Renaissance fairs pay around $5,500 per weekend for a jousting troupe. Fuel for the rig that hauls the horses and equipment is a thousand dollars by itself. Lances — which are simply 1 5/8-inch-diameter dowels taken straight from the lumberyard and fitted with metal vamplates to protect the hand — run about $10 each, or $500 for the 50 a troupe breaks in a weekend. After paying for squires — the jousting world’s pit crew — and knights, plus feed and shavings for the horses and a cheap hotel room for the humans, Andrews figures he finishes with between $500 and $1,500 profit. That’s not counting the $500,000 it cost to create the Knights of Mayhem in the first place, once you add up the price of saddles, tack, tilt rails, a truck and horse trailer and a suit of armor, which can cost anywhere from $5,000 to $50,000. (Each knight in a troupe provides his own.)
In 2009, Andrews jousted 65 matches. While he claims to be “superhuman,” he isn’t sure he’s willing to be broke and beat up for much longer. Last November, he declared that 2010 would have to be the year jousting made the leap from Renaissance fair to arena. “I’ve got from this January till next January for this to make money, or I’m done,” he told me. “Because you can only do something like this for so long.”
The most famous jousting casualty was King Henry II of France, who died in 1559 after a lance penetrated his visor and went into his temple, but every knight who entered the list did so knowing he risked injury or even death. For the medieval knight, the risks were worthwhile. Jousting offered an unparalleled opportunity for a knight to display his prowess before audiences of as many as 10,000 spectators and win acclaim, horses and mercenary employment.
“Famous knights could make enormous amounts of money,” says Tobias Capwell, the curator of arms and armor at the Wallace Collection in London, who also jousts competitively. “Just as a great actor needs to win Academy Awards, a great knight needed to be seen fighting in big tournaments and winning.”
Jousters like Andrews use bigger horses than their medieval counterparts because they themselves are so much bigger than the knights of old. Their mounts are 2,000-pound draft horses — Percherons, Clydesdales and Belgians. If you add the weight of horse, rider, saddle and armor, you end up with something like 2,500 pounds at either end of the list moving toward each other at about 25 miles per hour.
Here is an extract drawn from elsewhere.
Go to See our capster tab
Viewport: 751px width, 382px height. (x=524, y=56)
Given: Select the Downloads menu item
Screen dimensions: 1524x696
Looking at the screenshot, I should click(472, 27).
Roy Cox, a pioneer of American jousting, calculates the force of the resulting impact as 50,000 pounds per square inch. “If you want to experience that for yourself,” he says, “put your thumb down on the cement, take a sledgehammer and slam it really hard.”
But while the intensity of collisions confers bragging rights, horsemanship and targeting are what make jousting so difficult. Staying on a horse while wearing 50 to 100 pounds of armor is challenging enough, particularly when your vision is restricted by the helmet’s narrow eye slit. Persuading a horse to run toward another horse at full speed is more challenging still. Jousting requires you to do both while simultaneously lowering a heavy and unwieldy weapon from vertical to horizontal, aiming it at a small target and receiving a massive wallop in the chest.
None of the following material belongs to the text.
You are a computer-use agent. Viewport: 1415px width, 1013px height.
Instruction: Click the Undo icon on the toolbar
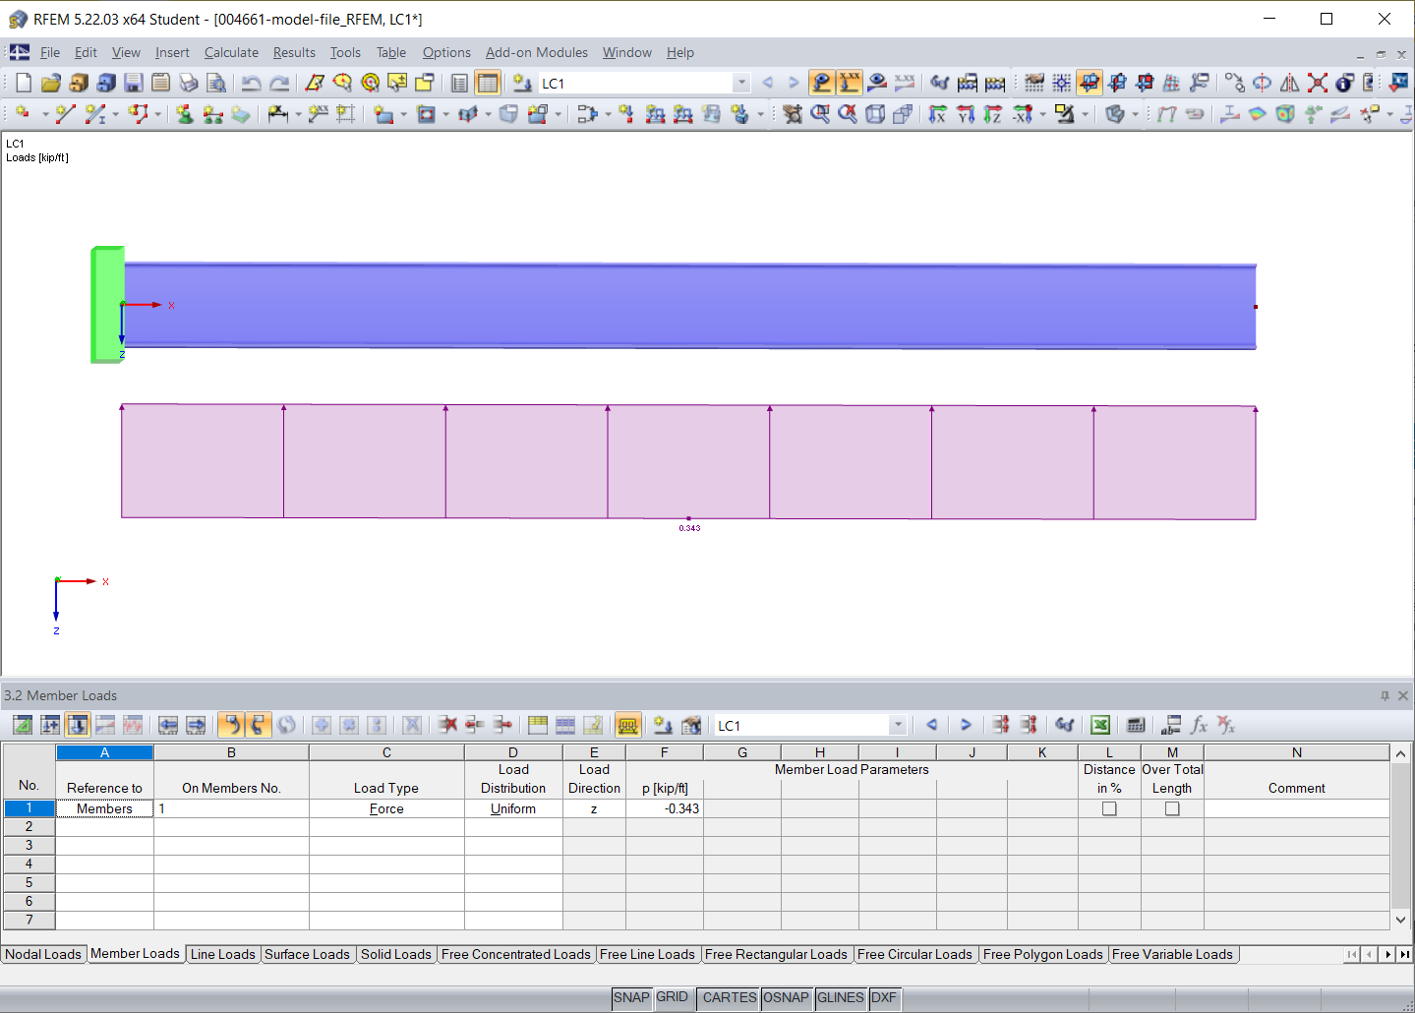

“In all other martial arts, there are defensive moves where you block your opponent’s attack,” Capwell points out. “In jousting, there is no defensive move, and if you ever tried to make one, you’d be pilloried.”
American jousting is a peculiar animal, having been born out of the uniquely American institution known as the Renaissance fair, a merry jumble of historic re-enactment, vaudeville entertainment, carnival and craft show that originated in Southern California in the 1960s and has since spread to every corner of the country. When fairs began adding jousts in the late 1970s, the knights were actors performing a choreographed show on horseback using breakaway lances.
Sometime in the late ’70s or early ’80s, a few of the theatrical jousting troupes started experimenting with unchoreographed combat. Real hits required real armor, and so people began teaching themselves how to do metalwork, basing their designs on armor they saw in books or in museums. Today, nearly every American jouster has done the bulk of his (or her — there are some female jousters) jousting at Renaissance fairs. Most are happy to continue jousting there, battling members of their own troupes in matches that are not staged but are still theatrical, with rehearsed patter and the hazards of the sport mitigated by the addition of a balsa-wood tip at the end of the lance.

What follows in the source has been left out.